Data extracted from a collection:

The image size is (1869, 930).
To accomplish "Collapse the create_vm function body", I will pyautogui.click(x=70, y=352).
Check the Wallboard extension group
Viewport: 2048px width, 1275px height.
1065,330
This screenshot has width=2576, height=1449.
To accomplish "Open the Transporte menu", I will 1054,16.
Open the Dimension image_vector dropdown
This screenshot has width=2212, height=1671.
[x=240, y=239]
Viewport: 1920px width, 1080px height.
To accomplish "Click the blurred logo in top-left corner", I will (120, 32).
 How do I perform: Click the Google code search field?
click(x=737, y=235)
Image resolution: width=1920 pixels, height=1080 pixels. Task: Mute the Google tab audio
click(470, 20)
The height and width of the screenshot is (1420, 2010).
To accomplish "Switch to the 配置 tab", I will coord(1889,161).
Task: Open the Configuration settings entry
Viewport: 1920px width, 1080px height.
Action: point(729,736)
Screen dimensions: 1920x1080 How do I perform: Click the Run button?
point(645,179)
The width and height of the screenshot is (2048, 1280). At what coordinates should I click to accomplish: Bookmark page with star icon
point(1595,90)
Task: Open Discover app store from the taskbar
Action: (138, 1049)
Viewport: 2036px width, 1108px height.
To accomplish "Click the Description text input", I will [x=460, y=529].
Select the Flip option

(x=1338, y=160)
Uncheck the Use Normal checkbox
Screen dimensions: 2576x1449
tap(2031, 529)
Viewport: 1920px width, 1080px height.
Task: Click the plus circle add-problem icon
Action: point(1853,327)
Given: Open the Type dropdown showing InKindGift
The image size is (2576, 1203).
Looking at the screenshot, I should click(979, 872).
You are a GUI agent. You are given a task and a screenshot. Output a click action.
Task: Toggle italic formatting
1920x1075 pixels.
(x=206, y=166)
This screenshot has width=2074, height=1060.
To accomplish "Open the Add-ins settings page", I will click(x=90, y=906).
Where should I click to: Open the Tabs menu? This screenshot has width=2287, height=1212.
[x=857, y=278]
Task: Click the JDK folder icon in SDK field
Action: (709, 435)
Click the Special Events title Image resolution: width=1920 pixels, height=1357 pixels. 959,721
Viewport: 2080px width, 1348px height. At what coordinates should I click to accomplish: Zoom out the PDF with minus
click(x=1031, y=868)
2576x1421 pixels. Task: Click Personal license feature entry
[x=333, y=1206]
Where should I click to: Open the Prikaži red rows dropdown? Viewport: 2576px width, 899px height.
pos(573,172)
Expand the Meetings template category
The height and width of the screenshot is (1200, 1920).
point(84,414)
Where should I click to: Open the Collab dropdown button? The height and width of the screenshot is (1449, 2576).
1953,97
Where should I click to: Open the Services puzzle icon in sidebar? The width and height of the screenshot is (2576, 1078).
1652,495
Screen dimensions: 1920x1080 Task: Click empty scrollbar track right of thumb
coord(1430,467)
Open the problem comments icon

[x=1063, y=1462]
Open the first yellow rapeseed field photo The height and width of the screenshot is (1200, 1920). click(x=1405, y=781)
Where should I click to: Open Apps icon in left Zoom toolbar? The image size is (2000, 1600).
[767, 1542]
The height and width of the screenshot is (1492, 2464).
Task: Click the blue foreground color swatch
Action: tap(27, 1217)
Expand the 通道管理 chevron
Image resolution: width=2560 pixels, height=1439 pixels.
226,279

### Task objective
Go through the entries above and copy out every line that includes the word "will".

### Answer to this task
To accomplish "Collapse the create_vm function body", I will pyautogui.click(x=70, y=352).
To accomplish "Open the Transporte menu", I will 1054,16.
To accomplish "Click the blurred logo in top-left corner", I will (120, 32).
To accomplish "Switch to the 配置 tab", I will coord(1889,161).
To accomplish "Click the Description text input", I will [x=460, y=529].
To accomplish "Open the Add-ins settings page", I will click(x=90, y=906).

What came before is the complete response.